Put every line of the rows below into a Markdown table with the columns No. and Line, numbering each line in order and leaving out blank lines.
-- Start Source material --
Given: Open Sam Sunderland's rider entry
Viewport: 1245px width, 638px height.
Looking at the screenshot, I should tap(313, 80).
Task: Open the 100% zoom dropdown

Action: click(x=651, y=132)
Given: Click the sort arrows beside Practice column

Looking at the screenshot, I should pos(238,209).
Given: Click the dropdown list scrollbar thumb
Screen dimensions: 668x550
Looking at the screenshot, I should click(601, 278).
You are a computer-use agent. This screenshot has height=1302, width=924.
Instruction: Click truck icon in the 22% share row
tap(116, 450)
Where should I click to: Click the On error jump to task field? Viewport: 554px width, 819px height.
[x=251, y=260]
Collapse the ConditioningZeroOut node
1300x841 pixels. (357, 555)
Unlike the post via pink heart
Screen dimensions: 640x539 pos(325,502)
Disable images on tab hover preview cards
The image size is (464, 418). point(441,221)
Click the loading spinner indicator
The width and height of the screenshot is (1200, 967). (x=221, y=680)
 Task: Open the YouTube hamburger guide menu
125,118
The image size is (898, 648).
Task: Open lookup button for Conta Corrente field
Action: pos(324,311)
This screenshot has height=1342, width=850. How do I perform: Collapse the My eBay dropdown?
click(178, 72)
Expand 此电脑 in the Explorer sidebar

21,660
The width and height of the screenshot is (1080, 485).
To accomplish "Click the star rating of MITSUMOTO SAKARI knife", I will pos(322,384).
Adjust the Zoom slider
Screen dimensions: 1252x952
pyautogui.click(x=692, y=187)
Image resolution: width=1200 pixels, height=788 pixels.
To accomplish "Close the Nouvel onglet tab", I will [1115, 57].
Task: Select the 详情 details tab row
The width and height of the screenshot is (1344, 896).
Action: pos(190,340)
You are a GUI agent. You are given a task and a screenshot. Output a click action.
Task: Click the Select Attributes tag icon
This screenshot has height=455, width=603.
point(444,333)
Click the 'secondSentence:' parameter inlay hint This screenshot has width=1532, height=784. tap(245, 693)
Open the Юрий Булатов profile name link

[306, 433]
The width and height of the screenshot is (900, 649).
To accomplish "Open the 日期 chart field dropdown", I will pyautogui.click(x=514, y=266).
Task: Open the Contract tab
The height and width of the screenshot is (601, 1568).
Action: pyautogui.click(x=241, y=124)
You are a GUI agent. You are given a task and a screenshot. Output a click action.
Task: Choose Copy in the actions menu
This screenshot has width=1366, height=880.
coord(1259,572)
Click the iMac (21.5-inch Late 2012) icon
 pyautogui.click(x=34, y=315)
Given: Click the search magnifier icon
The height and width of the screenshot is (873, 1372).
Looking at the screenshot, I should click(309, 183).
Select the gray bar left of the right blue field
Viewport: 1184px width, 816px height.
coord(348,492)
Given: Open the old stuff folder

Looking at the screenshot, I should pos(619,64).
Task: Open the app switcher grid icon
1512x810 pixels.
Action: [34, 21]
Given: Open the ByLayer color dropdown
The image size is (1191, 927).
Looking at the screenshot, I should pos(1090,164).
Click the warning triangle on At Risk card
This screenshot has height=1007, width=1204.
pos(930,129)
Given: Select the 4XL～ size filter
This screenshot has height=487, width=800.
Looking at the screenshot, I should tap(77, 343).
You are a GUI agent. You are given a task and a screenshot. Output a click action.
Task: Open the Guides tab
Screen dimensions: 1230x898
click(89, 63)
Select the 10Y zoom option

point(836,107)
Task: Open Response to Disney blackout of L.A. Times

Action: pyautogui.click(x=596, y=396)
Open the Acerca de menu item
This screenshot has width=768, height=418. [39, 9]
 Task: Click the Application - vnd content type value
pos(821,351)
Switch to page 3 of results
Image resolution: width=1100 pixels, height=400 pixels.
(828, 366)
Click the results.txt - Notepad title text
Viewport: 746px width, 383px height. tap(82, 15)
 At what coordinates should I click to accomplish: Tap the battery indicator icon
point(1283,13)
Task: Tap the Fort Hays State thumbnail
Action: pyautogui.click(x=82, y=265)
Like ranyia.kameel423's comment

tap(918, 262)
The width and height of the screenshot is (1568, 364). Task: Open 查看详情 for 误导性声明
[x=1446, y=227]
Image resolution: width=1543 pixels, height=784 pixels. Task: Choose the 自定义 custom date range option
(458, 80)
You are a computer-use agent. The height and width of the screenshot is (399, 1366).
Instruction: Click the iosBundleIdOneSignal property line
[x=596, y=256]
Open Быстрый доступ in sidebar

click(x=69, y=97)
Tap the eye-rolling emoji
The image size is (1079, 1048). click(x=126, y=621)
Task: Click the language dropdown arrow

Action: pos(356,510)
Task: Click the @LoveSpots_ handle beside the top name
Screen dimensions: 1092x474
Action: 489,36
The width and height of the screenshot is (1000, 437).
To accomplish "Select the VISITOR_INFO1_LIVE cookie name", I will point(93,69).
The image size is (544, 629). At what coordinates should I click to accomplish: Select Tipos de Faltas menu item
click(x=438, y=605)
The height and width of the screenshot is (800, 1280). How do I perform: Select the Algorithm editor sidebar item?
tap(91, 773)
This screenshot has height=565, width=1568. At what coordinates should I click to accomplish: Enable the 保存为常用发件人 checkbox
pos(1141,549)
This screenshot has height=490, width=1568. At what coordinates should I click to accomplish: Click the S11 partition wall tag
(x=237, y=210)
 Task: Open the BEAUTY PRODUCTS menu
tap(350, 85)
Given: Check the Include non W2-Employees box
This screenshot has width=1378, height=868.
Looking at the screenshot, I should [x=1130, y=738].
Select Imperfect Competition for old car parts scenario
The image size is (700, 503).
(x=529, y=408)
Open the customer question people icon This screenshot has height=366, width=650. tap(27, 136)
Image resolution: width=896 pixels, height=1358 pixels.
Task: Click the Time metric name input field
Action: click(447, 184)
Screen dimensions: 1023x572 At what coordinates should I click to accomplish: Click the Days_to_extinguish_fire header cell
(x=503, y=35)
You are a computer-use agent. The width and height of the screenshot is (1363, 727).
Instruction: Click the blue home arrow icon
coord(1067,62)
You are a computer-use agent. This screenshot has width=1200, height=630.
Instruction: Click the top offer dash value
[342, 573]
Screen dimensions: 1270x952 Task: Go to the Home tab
-- End Source material --
Exercise response:
| No. | Line |
|---|---|
| 1 | Given: Open Sam Sunderland's rider entry |
| 2 | Viewport: 1245px width, 638px height. |
| 3 | Looking at the screenshot, I should tap(313, 80). |
| 4 | Task: Open the 100% zoom dropdown |
| 5 | Action: click(x=651, y=132) |
| 6 | Given: Click the sort arrows beside Practice column |
| 7 | Looking at the screenshot, I should pos(238,209). |
| 8 | Given: Click the dropdown list scrollbar thumb |
| 9 | Screen dimensions: 668x550 |
| 10 | Looking at the screenshot, I should click(601, 278). |
| 11 | You are a computer-use agent. This screenshot has height=1302, width=924. |
| 12 | Instruction: Click truck icon in the 22% share row |
| 13 | tap(116, 450) |
| 14 | Where should I click to: Click the On error jump to task field? Viewport: 554px width, 819px height. |
| 15 | [x=251, y=260] |
| 16 | Collapse the ConditioningZeroOut node |
| 17 | 1300x841 pixels. (357, 555) |
| 18 | Unlike the post via pink heart |
| 19 | Screen dimensions: 640x539 pos(325,502) |
| 20 | Disable images on tab hover preview cards |
| 21 | The image size is (464, 418). point(441,221) |
| 22 | Click the loading spinner indicator |
| 23 | The width and height of the screenshot is (1200, 967). (x=221, y=680) |
| 24 |  Task: Open the YouTube hamburger guide menu |
| 25 | 125,118 |
| 26 | The image size is (898, 648). |
| 27 | Task: Open lookup button for Conta Corrente field |
| 28 | Action: pos(324,311) |
| 29 | This screenshot has height=1342, width=850. How do I perform: Collapse the My eBay dropdown? |
| 30 | click(178, 72) |
| 31 | Expand 此电脑 in the Explorer sidebar |
| 32 | 21,660 |
| 33 | The width and height of the screenshot is (1080, 485). |
| 34 | To accomplish "Click the star rating of MITSUMOTO SAKARI knife", I will pos(322,384). |
| 35 | Adjust the Zoom slider |
| 36 | Screen dimensions: 1252x952 |
| 37 | pyautogui.click(x=692, y=187) |
| 38 | Image resolution: width=1200 pixels, height=788 pixels. |
| 39 | To accomplish "Close the Nouvel onglet tab", I will [1115, 57]. |
| 40 | Task: Select the 详情 details tab row |
| 41 | The width and height of the screenshot is (1344, 896). |
| 42 | Action: pos(190,340) |
| 43 | You are a GUI agent. You are given a task and a screenshot. Output a click action. |
| 44 | Task: Click the Select Attributes tag icon |
| 45 | This screenshot has height=455, width=603. |
| 46 | point(444,333) |
| 47 | Click the 'secondSentence:' parameter inlay hint This screenshot has width=1532, height=784. tap(245, 693) |
| 48 | Open the Юрий Булатов profile name link |
| 49 | [306, 433] |
| 50 | The width and height of the screenshot is (900, 649). |
| 51 | To accomplish "Open the 日期 chart field dropdown", I will pyautogui.click(x=514, y=266). |
| 52 | Task: Open the Contract tab |
| 53 | The height and width of the screenshot is (601, 1568). |
| 54 | Action: pyautogui.click(x=241, y=124) |
| 55 | You are a GUI agent. You are given a task and a screenshot. Output a click action. |
| 56 | Task: Choose Copy in the actions menu |
| 57 | This screenshot has width=1366, height=880. |
| 58 | coord(1259,572) |
| 59 | Click the iMac (21.5-inch Late 2012) icon |
| 60 |  pyautogui.click(x=34, y=315) |
| 61 | Given: Click the search magnifier icon |
| 62 | The height and width of the screenshot is (873, 1372). |
| 63 | Looking at the screenshot, I should click(309, 183). |
| 64 | Select the gray bar left of the right blue field |
| 65 | Viewport: 1184px width, 816px height. |
| 66 | coord(348,492) |
| 67 | Given: Open the old stuff folder |
| 68 | Looking at the screenshot, I should pos(619,64). |
| 69 | Task: Open the app switcher grid icon |
| 70 | 1512x810 pixels. |
| 71 | Action: [34, 21] |
| 72 | Given: Open the ByLayer color dropdown |
| 73 | The image size is (1191, 927). |
| 74 | Looking at the screenshot, I should pos(1090,164). |
| 75 | Click the warning triangle on At Risk card |
| 76 | This screenshot has height=1007, width=1204. |
| 77 | pos(930,129) |
| 78 | Given: Select the 4XL～ size filter |
| 79 | This screenshot has height=487, width=800. |
| 80 | Looking at the screenshot, I should tap(77, 343). |
| 81 | You are a GUI agent. You are given a task and a screenshot. Output a click action. |
| 82 | Task: Open the Guides tab |
| 83 | Screen dimensions: 1230x898 |
| 84 | click(89, 63) |
| 85 | Select the 10Y zoom option |
| 86 | point(836,107) |
| 87 | Task: Open Response to Disney blackout of L.A. Times |
| 88 | Action: pyautogui.click(x=596, y=396) |
| 89 | Open the Acerca de menu item |
| 90 | This screenshot has width=768, height=418. [39, 9] |
| 91 |  Task: Click the Application - vnd content type value |
| 92 | pos(821,351) |
| 93 | Switch to page 3 of results |
| 94 | Image resolution: width=1100 pixels, height=400 pixels. |
| 95 | (828, 366) |
| 96 | Click the results.txt - Notepad title text |
| 97 | Viewport: 746px width, 383px height. tap(82, 15) |
| 98 |  At what coordinates should I click to accomplish: Tap the battery indicator icon |
| 99 | point(1283,13) |
| 100 | Task: Tap the Fort Hays State thumbnail |
| 101 | Action: pyautogui.click(x=82, y=265) |
| 102 | Like ranyia.kameel423's comment |
| 103 | tap(918, 262) |
| 104 | The width and height of the screenshot is (1568, 364). Task: Open 查看详情 for 误导性声明 |
| 105 | [x=1446, y=227] |
| 106 | Image resolution: width=1543 pixels, height=784 pixels. Task: Choose the 自定义 custom date range option |
| 107 | (458, 80) |
| 108 | You are a computer-use agent. The height and width of the screenshot is (399, 1366). |
| 109 | Instruction: Click the iosBundleIdOneSignal property line |
| 110 | [x=596, y=256] |
| 111 | Open Быстрый доступ in sidebar |
| 112 | click(x=69, y=97) |
| 113 | Tap the eye-rolling emoji |
| 114 | The image size is (1079, 1048). click(x=126, y=621) |
| 115 | Task: Click the language dropdown arrow |
| 116 | Action: pos(356,510) |
| 117 | Task: Click the @LoveSpots_ handle beside the top name |
| 118 | Screen dimensions: 1092x474 |
| 119 | Action: 489,36 |
| 120 | The width and height of the screenshot is (1000, 437). |
| 121 | To accomplish "Select the VISITOR_INFO1_LIVE cookie name", I will point(93,69). |
| 122 | The image size is (544, 629). At what coordinates should I click to accomplish: Select Tipos de Faltas menu item |
| 123 | click(x=438, y=605) |
| 124 | The height and width of the screenshot is (800, 1280). How do I perform: Select the Algorithm editor sidebar item? |
| 125 | tap(91, 773) |
| 126 | This screenshot has height=565, width=1568. At what coordinates should I click to accomplish: Enable the 保存为常用发件人 checkbox |
| 127 | pos(1141,549) |
| 128 | This screenshot has height=490, width=1568. At what coordinates should I click to accomplish: Click the S11 partition wall tag |
| 129 | (x=237, y=210) |
| 130 |  Task: Open the BEAUTY PRODUCTS menu |
| 131 | tap(350, 85) |
| 132 | Given: Check the Include non W2-Employees box |
| 133 | This screenshot has width=1378, height=868. |
| 134 | Looking at the screenshot, I should [x=1130, y=738]. |
| 135 | Select Imperfect Competition for old car parts scenario |
| 136 | The image size is (700, 503). |
| 137 | (x=529, y=408) |
| 138 | Open the customer question people icon This screenshot has height=366, width=650. tap(27, 136) |
| 139 | Image resolution: width=896 pixels, height=1358 pixels. |
| 140 | Task: Click the Time metric name input field |
| 141 | Action: click(447, 184) |
| 142 | Screen dimensions: 1023x572 At what coordinates should I click to accomplish: Click the Days_to_extinguish_fire header cell |
| 143 | (x=503, y=35) |
| 144 | You are a computer-use agent. The width and height of the screenshot is (1363, 727). |
| 145 | Instruction: Click the blue home arrow icon |
| 146 | coord(1067,62) |
| 147 | You are a computer-use agent. This screenshot has width=1200, height=630. |
| 148 | Instruction: Click the top offer dash value |
| 149 | [342, 573] |
| 150 | Screen dimensions: 1270x952 Task: Go to the Home tab |